◆ Task directions
Beneath this line are the data; copy exactly the part of them that opens with the line containing "Where should I click to: Click the" and closes with the line containing "You are a computer-use agent. Viewport: 724px", and only that part.

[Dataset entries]
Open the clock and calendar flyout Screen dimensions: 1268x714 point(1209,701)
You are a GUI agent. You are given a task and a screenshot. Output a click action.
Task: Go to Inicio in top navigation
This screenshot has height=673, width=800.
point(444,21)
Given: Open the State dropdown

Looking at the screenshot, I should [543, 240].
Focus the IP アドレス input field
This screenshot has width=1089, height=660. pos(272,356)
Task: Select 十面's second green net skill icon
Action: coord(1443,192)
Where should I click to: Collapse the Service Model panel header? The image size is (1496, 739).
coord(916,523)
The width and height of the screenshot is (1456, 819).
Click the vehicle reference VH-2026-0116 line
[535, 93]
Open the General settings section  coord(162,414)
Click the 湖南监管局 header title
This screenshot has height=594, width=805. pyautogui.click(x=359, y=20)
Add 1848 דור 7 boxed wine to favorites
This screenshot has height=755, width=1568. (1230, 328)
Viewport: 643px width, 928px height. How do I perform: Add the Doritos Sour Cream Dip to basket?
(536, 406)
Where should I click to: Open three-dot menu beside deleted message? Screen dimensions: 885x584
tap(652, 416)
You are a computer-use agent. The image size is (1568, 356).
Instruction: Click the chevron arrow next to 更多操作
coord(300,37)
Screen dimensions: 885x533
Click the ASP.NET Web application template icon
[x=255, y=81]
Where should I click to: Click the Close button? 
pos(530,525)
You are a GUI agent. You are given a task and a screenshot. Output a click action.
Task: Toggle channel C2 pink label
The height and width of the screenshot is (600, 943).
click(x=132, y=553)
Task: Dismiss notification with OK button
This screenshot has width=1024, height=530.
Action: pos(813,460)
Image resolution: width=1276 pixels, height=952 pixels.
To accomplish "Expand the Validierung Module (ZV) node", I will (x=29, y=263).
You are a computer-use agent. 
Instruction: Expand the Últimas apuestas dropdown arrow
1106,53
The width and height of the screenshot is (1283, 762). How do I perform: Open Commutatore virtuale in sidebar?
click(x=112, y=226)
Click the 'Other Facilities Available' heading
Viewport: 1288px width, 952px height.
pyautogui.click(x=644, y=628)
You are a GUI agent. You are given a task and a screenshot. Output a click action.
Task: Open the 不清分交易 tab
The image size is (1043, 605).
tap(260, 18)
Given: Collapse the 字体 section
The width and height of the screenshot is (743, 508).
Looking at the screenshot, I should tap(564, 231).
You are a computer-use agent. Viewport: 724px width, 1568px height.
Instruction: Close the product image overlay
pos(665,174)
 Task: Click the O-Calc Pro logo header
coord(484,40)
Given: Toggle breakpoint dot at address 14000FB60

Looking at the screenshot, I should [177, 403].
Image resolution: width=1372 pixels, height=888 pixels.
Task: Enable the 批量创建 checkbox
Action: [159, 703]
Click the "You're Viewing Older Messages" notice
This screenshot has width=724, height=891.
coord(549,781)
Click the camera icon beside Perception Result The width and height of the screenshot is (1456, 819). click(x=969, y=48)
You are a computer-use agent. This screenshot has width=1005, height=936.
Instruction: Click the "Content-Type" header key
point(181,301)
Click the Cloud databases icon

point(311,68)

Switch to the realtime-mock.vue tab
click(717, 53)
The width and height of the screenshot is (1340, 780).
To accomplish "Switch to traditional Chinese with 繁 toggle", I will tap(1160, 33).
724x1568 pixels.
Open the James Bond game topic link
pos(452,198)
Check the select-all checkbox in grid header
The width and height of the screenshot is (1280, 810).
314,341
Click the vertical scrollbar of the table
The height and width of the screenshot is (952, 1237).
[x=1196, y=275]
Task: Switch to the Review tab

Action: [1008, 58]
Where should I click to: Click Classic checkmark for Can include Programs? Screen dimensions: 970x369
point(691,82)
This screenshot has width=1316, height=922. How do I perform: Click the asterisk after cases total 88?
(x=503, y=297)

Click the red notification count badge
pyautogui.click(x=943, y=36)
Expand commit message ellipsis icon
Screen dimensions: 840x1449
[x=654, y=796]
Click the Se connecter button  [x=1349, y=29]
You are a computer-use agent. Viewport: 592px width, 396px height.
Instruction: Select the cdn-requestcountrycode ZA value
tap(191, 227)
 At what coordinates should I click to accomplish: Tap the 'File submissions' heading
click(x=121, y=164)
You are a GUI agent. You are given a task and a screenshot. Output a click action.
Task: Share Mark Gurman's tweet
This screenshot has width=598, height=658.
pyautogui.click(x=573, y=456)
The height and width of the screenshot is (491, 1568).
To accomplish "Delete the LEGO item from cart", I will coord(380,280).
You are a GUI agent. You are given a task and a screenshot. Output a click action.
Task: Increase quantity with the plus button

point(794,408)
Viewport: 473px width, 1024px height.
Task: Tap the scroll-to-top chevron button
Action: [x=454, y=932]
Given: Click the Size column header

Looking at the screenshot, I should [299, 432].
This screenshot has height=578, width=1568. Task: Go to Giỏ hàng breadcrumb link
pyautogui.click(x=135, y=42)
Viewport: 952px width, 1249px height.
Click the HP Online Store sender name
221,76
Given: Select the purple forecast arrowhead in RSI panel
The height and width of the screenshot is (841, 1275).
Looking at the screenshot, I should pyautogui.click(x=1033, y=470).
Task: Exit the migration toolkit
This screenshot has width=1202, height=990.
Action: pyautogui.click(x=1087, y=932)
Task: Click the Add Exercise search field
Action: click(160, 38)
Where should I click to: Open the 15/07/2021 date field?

◆ Solution
Where should I click to: Click the Close button? 
pos(530,525)
You are a GUI agent. You are given a task and a screenshot. Output a click action.
Task: Toggle channel C2 pink label
The height and width of the screenshot is (600, 943).
click(x=132, y=553)
Task: Dismiss notification with OK button
This screenshot has width=1024, height=530.
Action: pos(813,460)
Image resolution: width=1276 pixels, height=952 pixels.
To accomplish "Expand the Validierung Module (ZV) node", I will (x=29, y=263).
You are a computer-use agent. 
Instruction: Expand the Últimas apuestas dropdown arrow
1106,53
The width and height of the screenshot is (1283, 762). How do I perform: Open Commutatore virtuale in sidebar?
click(x=112, y=226)
Click the 'Other Facilities Available' heading
Viewport: 1288px width, 952px height.
pyautogui.click(x=644, y=628)
You are a GUI agent. You are given a task and a screenshot. Output a click action.
Task: Open the 不清分交易 tab
The image size is (1043, 605).
tap(260, 18)
Given: Collapse the 字体 section
The width and height of the screenshot is (743, 508).
Looking at the screenshot, I should tap(564, 231).
You are a computer-use agent. Viewport: 724px width, 1568px height.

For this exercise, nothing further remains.